WHAT IS EXPECTED:
Check each line of the material below for "computer", then copy the ones that contain it.

MATERIAL TO PROCESS:
※
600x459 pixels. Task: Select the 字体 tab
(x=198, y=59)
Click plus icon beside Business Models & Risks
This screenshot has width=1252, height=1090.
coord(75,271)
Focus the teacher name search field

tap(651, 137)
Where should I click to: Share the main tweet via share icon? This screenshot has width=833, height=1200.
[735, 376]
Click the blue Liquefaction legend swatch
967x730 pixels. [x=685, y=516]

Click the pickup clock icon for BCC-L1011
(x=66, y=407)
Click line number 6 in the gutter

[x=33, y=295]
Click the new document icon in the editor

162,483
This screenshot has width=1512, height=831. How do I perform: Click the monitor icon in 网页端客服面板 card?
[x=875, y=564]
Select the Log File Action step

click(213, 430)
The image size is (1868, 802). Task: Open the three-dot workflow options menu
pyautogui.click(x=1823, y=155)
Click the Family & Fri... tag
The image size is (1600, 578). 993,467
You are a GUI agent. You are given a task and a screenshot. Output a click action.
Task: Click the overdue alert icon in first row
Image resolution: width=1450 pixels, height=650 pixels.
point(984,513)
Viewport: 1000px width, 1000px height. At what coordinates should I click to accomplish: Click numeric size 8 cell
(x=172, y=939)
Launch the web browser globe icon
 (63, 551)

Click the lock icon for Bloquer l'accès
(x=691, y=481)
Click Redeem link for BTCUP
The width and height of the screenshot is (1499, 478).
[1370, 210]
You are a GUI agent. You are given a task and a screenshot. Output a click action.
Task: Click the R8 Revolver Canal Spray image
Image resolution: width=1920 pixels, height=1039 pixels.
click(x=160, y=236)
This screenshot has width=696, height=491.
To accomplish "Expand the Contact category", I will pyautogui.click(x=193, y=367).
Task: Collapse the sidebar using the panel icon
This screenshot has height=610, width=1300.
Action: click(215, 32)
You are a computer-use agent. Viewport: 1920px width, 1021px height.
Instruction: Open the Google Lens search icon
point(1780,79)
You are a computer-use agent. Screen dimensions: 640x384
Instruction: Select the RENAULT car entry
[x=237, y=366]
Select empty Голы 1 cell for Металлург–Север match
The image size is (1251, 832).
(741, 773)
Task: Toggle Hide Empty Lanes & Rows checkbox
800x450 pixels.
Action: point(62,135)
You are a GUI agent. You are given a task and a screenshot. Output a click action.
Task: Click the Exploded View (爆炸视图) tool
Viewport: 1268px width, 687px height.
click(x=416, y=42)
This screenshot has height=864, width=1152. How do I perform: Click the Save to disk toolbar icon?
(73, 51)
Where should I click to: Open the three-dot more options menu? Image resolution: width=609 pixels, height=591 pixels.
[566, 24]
※
RESPONSE FOR THIS EXERCISE:
You are a computer-use agent. Viewport: 1920px width, 1021px height.
You are a computer-use agent. Screen dimensions: 640x384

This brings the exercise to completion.